In vivo protein function optimization

Abstract

We developed a synthetic cellular system for in vivo protein function optimization through directed evolution. Unlike conventional protein directed evolution techniques whose mutagenesis and selection are carried out in vitro, in our system a target gene is mutated and selected in vivo. Because the mutagenesis and selection are carried out by cells, the process to optimize a protein is just to culture cells. Such a simple process enables protein evolution to be automated and as a result such automated system could be used for massive protein evolution. For selection we used the fact that cells expressing different level of β-lactamase show different growth rate and susceptibility to antibiotics, such as aztreonam.
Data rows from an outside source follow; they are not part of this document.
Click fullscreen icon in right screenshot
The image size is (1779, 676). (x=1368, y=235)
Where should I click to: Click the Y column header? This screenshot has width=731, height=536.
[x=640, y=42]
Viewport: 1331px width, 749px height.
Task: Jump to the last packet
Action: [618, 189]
In the developed system, the β-lactamase is designed to be expressed proportionally to the activity of a target gene. After selection, cells are treated with the chemical mutagen, ethylmethane sulphonate, for mutagenesis. During mutagenesis, not only target gene but also host chromosome would be mutated, which may alter cell susceptibility and growth rate. In order to eliminate false selection, a target gene-containing plasmid is rescued as a phage from the host and then the phage is infected into fresh host cell. These selection and mutagenesis procedure are repeated until the target gene is optimized. To evaluate our system and to find optimal experiment conditions, we developed a mathematical model of protein directed evolution, and showed that the system works efficiently. We constructed the designed synthetic in vivo evolution system and evolved a transcription factor, luxR, as a model system. The system optimized the gene efficiently. The system could be used for other types of protein optimization if a protein’s activity is converted to transcriptional efficiency.